We analyse genomic data in human populations to identify genes associated with traits and diseases. The genes identified through these studies have provided a greater understanding of the biology linking genotype (genetic background), phenotype (the traits that we see and measure) and ultimately risk of developing disease.
Complex cardiovascular traits
We work on multiple cardiovascular traits, in particular electrocardiographic traits. An electrocardiogram (ECG) is a test which measures the electrical activity of your heart to show whether or not it is working normally. An ECG records the heart's rhythm and activity on a moving strip of paper, or a line on a screen. Through international collaborations (as part of the CHARGE Consortium) we analyse large population genetic datasets with ECG measures and genomic data.
With modern genetic technologies, we have the capability to screen for trait-associated genes in the general population at high-resolution, and in an unbiased manner identify such regions or genes anywhere in the human genome. Using this information we can begin to create genetic profiles, or ‘polygenic risk scores,’ which allows grouping individuals within populations with very different trajectories of lifetime risk. Importantly, these genetic association studies have reinforced known disease associations and have also suggested additional ones that could reveal unrecognised biology, which may ultimately guide new therapies. We have successfully uncovered many new gene regions that play a role in determining the heart’s electrical activity.

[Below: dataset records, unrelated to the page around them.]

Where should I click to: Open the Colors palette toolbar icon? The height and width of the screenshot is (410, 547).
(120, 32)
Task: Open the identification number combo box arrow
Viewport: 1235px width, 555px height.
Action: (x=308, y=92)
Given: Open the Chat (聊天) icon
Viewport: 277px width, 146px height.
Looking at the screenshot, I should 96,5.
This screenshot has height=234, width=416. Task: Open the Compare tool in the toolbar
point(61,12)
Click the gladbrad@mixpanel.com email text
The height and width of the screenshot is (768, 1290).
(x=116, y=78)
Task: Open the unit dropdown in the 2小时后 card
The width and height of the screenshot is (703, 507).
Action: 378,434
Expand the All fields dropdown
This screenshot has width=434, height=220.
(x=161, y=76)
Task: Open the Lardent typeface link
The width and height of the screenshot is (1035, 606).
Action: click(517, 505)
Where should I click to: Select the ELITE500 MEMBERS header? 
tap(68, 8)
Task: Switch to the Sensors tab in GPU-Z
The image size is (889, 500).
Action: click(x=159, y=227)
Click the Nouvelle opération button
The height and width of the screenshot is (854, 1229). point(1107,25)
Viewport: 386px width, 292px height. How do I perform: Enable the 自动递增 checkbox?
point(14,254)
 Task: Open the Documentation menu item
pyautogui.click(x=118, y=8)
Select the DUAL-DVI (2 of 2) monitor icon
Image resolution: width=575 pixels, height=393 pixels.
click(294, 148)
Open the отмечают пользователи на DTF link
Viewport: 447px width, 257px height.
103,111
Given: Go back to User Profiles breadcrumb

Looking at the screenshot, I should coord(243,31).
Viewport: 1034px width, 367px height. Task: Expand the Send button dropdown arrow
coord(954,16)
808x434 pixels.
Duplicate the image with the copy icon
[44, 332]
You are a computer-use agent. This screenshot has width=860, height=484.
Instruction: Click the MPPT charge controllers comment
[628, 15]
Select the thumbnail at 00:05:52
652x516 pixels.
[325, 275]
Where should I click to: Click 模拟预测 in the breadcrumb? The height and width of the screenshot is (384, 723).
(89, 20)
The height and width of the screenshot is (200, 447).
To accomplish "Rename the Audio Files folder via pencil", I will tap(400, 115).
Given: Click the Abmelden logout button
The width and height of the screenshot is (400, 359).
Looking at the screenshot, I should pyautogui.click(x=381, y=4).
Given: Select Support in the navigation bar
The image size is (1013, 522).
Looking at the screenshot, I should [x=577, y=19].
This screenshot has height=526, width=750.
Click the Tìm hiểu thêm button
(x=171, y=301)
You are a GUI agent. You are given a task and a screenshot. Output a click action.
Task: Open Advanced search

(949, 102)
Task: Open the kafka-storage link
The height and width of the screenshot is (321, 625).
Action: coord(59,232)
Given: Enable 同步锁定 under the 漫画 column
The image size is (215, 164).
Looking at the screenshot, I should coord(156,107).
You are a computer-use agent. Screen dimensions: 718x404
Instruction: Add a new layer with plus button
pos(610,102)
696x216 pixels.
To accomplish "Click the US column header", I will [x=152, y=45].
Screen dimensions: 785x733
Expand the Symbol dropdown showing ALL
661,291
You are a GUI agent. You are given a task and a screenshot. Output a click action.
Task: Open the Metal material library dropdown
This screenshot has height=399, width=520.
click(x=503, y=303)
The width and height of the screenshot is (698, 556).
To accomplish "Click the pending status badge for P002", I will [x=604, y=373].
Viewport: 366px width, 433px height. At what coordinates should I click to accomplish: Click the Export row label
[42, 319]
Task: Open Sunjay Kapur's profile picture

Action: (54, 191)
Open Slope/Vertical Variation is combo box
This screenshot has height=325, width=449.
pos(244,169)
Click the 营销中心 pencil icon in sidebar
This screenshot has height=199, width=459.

Genomics of cardiovascular disorders
Dr Jamshidi leads the Genome Medicine Research Lab. She is particularly interested in conditions (both inherited and acquired) that cause abnormalities in the rhythm of the heart muscle, and cardiac hypertrophy (when the heart muscle thickens). She investigates the role genetic factors play in the development of these and other cardiovascular conditions. Her goal is to contribute to the development of new genetic diagnostic tests and therapies that target genes and specific biological mechanisms involved in abnormal heart function, allowing prevention and better treatment.
Genomics of epilepsy
Dr. Kate Everett is a member of the large European consortium, CoGIE, which has collated a large bank of DNA from patients with common forms of epilepsy, as well as from family members. This concerted effort has led to several high impact publications over the last few years, reporting the identification of novel susceptibility genes for epilepsy and improving our understanding of epilepsy physiology.